Under the catalysis of trifluoromethanesulfonic acid, the chemical modification of mPAO with high viscosity containing terminal olefins was achieved through alkylation with triphenyl phosphorothioate. and the preliminary reaction mechanism was interpreted. The antioxidant and wear-resistant properties of chemically modified mPAO and mPAO with dissolved TPPT were compared in this study. Through the analysis of the morphology and element state via friction tests, the lubrication mechanism of TPPT-modified mPAO was proposed and the following conclusions were drawn:

(1)

TfOH is an efficient alkylating modification catalyst that can enhance the content of sulfur and phosphorus in the product by increasing the reaction temperature and catalyst dosage. During the reaction process, alkylation and $\beta$-cleavage reactions occurred simultaneously. The success of the alkylation reaction was confirmed by NMR and FTIR analyses, indicating that almost all the double bonds in the starting material were successfully converted into saturated molecules.

(2)

The PDSC and oven oxidation experiments confirmed that the TPPT-modified mPAO had significantly improved oxidation resistance compared to mPAO.

(3)

In the four-ball and TE77 reciprocating friction tests, TPPT-modified mPAO demonstrated superior wear resistance. SEM, EDS, and XPS analyses indicated that during the friction test, a chemical film of wear-resistant ferro-sulfate and ferro-phosphate was generated on the friction surfaces.
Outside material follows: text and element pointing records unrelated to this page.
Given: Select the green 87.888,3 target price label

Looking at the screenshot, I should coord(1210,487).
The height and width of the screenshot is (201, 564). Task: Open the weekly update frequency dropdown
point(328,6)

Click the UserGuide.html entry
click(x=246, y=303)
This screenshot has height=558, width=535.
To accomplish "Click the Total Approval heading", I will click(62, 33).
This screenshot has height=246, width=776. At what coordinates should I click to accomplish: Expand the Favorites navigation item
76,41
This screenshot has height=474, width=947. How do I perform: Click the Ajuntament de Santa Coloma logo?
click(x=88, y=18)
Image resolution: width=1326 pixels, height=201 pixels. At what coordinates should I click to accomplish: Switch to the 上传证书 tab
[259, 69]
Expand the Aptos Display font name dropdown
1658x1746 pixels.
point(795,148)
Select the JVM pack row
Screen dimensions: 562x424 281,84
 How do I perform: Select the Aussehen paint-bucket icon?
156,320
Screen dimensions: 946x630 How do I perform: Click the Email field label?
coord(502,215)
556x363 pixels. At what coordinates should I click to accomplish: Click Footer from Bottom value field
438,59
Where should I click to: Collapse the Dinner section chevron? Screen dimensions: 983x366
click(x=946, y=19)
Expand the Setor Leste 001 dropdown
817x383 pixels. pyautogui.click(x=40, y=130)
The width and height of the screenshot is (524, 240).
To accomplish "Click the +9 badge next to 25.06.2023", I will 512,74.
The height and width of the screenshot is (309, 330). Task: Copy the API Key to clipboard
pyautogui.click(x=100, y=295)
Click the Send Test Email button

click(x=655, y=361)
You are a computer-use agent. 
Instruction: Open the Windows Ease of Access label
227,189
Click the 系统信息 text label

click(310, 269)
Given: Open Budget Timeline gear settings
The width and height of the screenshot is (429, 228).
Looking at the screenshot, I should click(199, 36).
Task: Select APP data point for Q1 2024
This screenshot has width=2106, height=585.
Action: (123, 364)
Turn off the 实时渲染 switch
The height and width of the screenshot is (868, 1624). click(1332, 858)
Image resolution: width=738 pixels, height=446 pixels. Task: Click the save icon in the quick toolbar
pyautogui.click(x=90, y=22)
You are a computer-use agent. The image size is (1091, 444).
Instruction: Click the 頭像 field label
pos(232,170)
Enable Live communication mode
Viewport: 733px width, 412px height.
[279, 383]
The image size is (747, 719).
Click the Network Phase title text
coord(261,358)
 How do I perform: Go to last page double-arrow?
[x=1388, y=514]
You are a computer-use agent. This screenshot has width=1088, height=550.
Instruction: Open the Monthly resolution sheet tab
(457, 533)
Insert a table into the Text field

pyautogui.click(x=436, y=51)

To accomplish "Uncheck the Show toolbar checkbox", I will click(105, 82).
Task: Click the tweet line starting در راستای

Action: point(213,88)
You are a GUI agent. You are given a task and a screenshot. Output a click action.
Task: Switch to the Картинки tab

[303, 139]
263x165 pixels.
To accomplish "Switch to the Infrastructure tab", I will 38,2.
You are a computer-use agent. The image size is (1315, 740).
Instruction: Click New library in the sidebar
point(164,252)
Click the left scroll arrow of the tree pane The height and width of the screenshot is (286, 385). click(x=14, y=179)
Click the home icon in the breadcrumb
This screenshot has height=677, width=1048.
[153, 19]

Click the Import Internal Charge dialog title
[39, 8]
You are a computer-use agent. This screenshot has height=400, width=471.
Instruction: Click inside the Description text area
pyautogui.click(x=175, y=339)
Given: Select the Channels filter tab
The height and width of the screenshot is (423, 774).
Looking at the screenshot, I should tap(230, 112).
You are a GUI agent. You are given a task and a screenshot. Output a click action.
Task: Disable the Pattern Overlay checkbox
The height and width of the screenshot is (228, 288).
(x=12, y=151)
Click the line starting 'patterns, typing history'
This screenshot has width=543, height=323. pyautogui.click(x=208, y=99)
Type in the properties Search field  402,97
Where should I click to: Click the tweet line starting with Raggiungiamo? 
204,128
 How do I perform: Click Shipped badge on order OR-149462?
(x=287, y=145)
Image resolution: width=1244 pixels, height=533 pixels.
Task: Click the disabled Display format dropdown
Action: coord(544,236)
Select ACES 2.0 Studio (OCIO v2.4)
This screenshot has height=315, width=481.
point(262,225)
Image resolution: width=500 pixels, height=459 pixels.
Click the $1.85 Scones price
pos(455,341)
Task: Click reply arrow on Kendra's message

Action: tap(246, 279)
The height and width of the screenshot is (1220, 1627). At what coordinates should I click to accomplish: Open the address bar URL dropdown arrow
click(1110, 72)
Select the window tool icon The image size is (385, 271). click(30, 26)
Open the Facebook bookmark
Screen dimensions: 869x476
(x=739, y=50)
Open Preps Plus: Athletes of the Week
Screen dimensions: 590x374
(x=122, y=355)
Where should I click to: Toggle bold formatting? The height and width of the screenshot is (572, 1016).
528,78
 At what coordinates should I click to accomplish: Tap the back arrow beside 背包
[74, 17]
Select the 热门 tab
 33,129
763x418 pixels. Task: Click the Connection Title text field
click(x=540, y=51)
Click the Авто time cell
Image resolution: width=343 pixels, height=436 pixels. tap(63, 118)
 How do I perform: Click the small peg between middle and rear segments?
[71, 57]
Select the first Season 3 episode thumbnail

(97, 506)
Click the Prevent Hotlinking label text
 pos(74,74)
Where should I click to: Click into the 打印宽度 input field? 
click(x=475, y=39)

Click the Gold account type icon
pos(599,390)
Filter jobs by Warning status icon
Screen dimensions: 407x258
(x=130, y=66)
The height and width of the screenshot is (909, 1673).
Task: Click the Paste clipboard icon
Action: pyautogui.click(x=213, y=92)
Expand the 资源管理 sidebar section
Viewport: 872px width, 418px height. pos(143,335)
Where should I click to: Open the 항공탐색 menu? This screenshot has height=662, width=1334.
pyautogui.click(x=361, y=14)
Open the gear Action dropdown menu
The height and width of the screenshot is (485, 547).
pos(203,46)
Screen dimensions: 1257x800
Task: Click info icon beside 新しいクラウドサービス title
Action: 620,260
The chemical modification of mPAO has imparted additive-like properties to the base oil. This novel synthetic process simplifies the design of lubricant formulations, reducing the need for additives, enabling it to adapt to more stringent operating conditions. Except the introduction of anti-wear and friction-reducing functional groups, it is also possible to introduce functional groups that enhance dispersibility, reduce sludge formation, and provide anti-corrosion properties, thereby expanding the application scenarios of mPAO base oil.